▶ _Directions for this task_:
Pull every line of the entries that has the word "will".

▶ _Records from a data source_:
----------------------------------------
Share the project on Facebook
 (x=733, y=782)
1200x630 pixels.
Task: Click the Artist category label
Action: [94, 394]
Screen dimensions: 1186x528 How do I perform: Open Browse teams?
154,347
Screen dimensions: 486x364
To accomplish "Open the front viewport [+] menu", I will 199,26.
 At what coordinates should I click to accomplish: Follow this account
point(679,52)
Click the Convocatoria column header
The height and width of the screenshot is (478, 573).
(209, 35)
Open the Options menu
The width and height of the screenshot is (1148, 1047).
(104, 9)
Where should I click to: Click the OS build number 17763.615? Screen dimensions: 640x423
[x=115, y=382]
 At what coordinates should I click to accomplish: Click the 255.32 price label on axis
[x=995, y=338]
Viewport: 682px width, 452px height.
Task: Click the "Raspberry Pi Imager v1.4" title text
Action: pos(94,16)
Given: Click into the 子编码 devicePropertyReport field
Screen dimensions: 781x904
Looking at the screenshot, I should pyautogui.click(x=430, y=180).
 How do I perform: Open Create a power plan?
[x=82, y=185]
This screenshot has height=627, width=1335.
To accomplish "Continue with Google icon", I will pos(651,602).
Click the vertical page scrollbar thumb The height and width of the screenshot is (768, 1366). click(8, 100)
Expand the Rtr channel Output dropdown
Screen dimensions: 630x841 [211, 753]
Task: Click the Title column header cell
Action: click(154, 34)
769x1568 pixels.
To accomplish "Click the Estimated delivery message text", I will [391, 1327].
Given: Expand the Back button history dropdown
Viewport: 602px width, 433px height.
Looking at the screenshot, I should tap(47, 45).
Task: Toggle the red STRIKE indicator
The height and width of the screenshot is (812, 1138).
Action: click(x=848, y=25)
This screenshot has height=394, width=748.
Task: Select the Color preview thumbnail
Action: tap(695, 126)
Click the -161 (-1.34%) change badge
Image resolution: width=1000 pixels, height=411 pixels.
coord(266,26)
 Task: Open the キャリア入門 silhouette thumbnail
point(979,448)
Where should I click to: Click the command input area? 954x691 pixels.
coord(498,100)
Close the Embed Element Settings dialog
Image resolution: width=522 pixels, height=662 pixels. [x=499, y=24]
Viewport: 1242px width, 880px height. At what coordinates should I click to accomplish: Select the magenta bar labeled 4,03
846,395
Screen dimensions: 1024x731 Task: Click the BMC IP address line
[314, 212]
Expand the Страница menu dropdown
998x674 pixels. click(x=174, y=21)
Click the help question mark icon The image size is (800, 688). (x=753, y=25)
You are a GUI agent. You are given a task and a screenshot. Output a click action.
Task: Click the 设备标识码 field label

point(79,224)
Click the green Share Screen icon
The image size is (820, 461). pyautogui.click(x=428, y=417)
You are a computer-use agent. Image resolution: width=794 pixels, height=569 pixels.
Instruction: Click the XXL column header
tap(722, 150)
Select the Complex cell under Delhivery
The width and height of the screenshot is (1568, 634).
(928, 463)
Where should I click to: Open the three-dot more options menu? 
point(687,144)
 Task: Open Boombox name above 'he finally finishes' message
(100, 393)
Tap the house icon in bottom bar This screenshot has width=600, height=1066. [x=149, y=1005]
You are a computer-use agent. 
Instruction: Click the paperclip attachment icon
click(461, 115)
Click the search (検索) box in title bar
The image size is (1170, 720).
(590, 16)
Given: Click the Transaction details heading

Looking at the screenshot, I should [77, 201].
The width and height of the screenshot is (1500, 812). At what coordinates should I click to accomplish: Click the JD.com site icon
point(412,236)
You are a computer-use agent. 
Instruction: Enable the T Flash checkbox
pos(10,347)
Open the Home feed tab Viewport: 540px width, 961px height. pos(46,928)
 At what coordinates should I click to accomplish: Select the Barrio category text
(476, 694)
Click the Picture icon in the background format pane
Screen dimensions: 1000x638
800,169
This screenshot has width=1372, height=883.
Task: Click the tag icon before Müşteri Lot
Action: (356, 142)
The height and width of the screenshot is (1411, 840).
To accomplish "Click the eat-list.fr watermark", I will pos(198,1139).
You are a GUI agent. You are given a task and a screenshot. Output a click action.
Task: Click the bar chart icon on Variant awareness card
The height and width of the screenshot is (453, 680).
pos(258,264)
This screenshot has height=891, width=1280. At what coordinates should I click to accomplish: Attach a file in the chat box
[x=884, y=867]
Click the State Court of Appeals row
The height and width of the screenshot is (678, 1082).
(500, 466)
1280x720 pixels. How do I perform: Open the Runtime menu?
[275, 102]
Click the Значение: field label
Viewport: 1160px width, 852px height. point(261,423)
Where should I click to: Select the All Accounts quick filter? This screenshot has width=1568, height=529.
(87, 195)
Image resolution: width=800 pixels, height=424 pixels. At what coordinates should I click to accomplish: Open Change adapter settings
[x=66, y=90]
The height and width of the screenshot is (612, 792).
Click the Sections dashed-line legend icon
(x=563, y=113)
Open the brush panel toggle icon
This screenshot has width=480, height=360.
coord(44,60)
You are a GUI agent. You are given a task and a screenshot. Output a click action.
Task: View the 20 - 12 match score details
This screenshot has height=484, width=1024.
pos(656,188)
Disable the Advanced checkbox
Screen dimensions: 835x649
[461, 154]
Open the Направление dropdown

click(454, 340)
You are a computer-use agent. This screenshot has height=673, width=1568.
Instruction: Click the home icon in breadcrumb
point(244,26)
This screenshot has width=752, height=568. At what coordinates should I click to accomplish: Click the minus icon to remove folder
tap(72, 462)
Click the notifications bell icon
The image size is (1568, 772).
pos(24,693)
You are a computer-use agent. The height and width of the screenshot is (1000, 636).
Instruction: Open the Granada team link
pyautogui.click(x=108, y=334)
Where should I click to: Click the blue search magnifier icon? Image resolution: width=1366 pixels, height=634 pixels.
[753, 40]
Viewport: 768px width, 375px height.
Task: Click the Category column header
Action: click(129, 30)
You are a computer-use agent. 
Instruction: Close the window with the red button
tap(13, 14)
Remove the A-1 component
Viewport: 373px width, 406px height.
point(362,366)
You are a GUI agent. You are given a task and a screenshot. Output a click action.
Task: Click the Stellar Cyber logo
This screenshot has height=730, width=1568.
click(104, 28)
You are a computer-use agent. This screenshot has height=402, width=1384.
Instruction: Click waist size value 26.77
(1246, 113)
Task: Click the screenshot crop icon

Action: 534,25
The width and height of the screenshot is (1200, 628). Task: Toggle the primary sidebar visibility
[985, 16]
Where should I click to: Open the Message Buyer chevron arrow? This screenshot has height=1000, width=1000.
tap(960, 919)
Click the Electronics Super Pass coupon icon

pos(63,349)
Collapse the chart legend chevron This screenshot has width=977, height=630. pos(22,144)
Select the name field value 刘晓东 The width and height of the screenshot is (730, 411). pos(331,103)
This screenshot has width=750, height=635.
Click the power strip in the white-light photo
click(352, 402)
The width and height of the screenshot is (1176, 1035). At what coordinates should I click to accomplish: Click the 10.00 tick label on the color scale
----------------------------------------
▶ _Answer space_:
To accomplish "Open the front viewport [+] menu", I will 199,26.
To accomplish "Continue with Google icon", I will pos(651,602).
To accomplish "Click the Estimated delivery message text", I will [391, 1327].
To accomplish "Click the eat-list.fr watermark", I will pos(198,1139).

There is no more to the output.